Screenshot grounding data
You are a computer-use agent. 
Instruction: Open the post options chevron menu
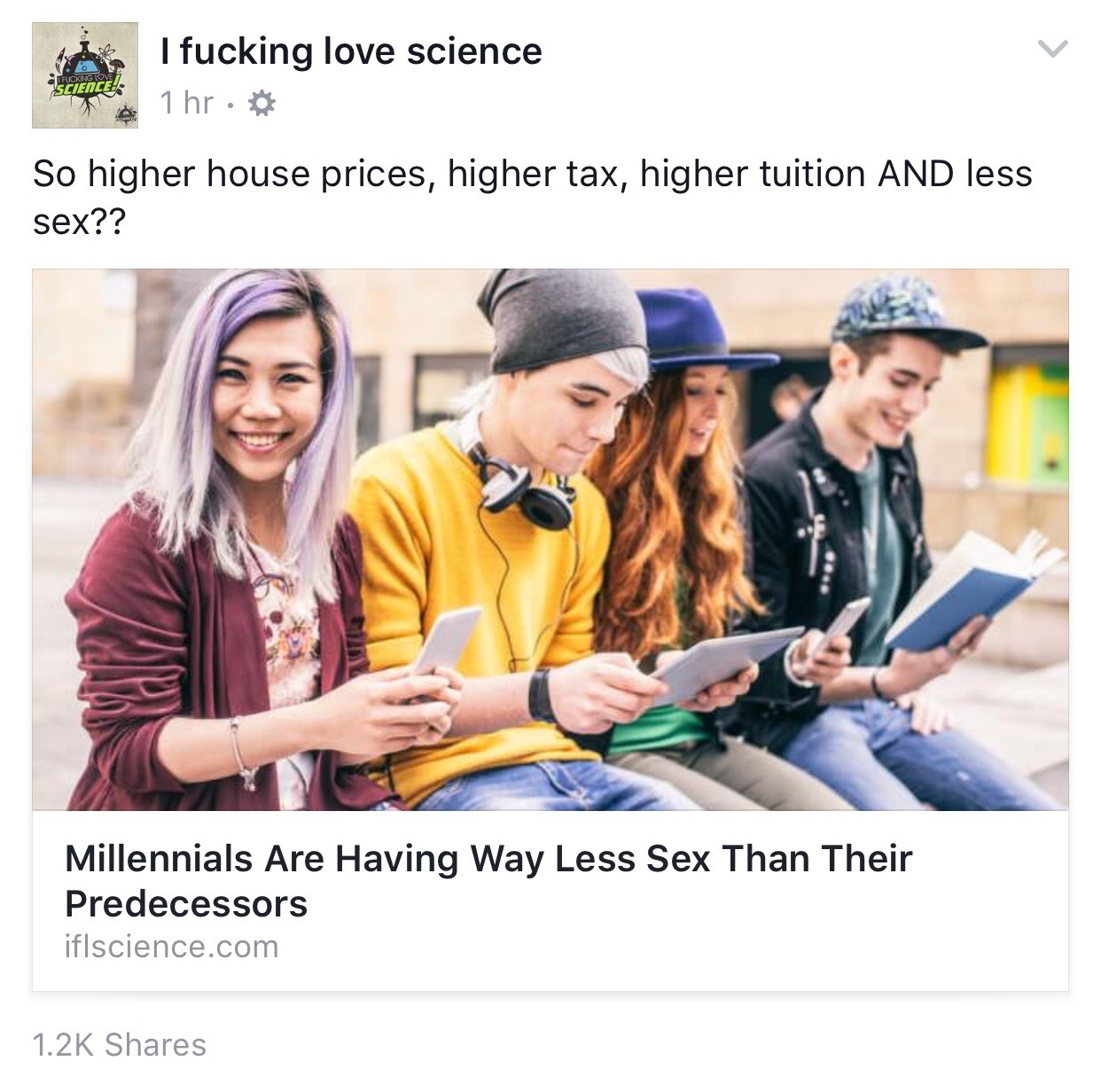point(1052,49)
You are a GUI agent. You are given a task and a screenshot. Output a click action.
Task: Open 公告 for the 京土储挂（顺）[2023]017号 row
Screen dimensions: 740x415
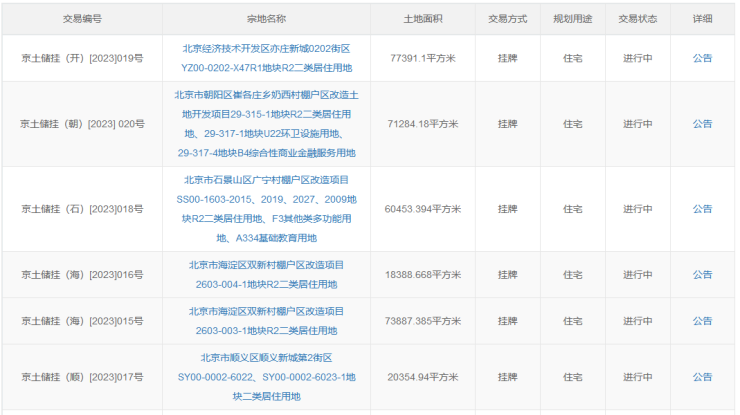(702, 377)
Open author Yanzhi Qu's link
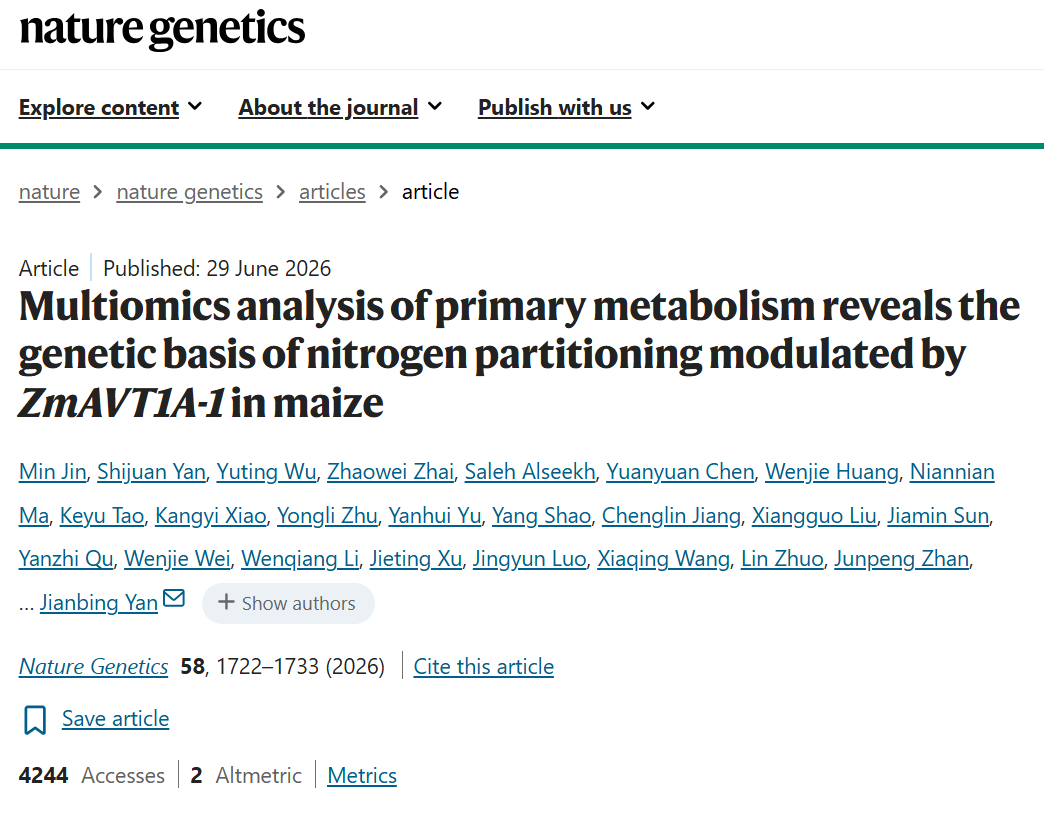The image size is (1044, 816). pyautogui.click(x=66, y=558)
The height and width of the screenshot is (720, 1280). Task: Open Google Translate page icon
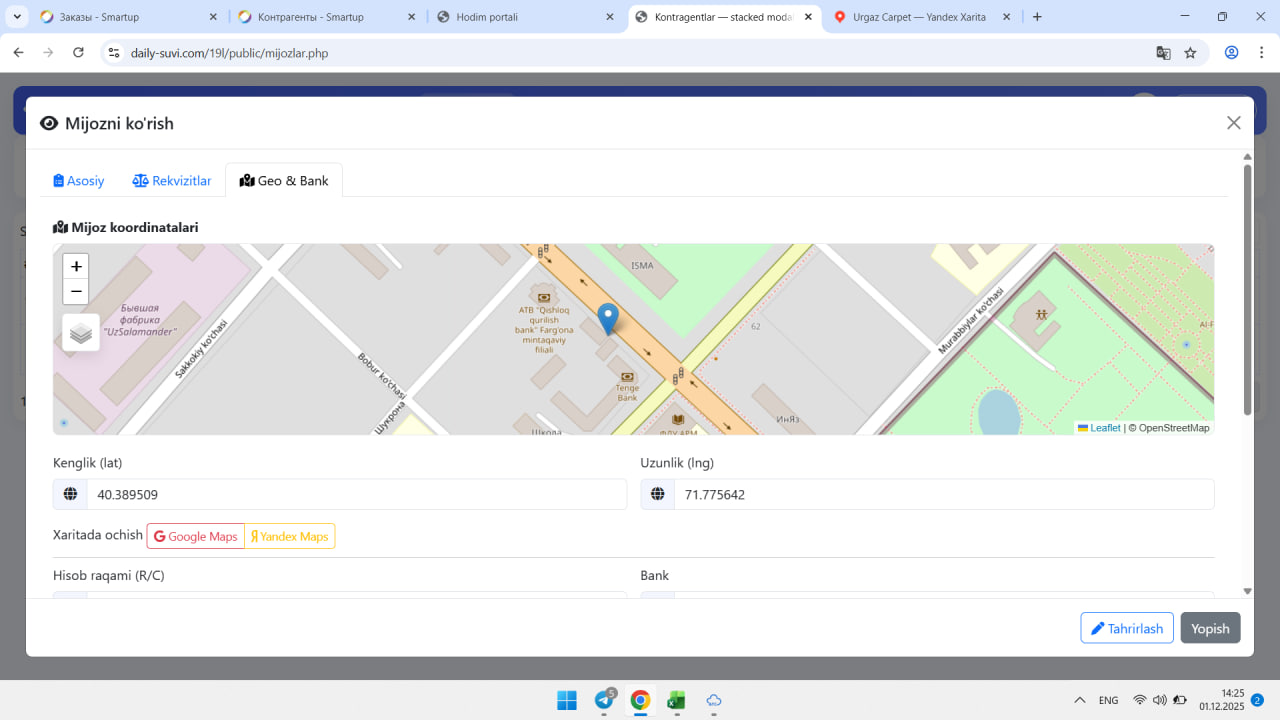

| Work instruction |
Would you set down each line of the data exactly, with no images included?

| Final answer |
You are a computer-use agent. 
Instruction: Open the post options chevron menu
point(1052,49)
You are a GUI agent. You are given a task and a screenshot. Output a click action.
Task: Open 公告 for the 京土储挂（顺）[2023]017号 row
Screen dimensions: 740x415
(702, 377)
Open author Yanzhi Qu's link
The image size is (1044, 816). pyautogui.click(x=66, y=558)
The height and width of the screenshot is (720, 1280). Task: Open Google Translate page icon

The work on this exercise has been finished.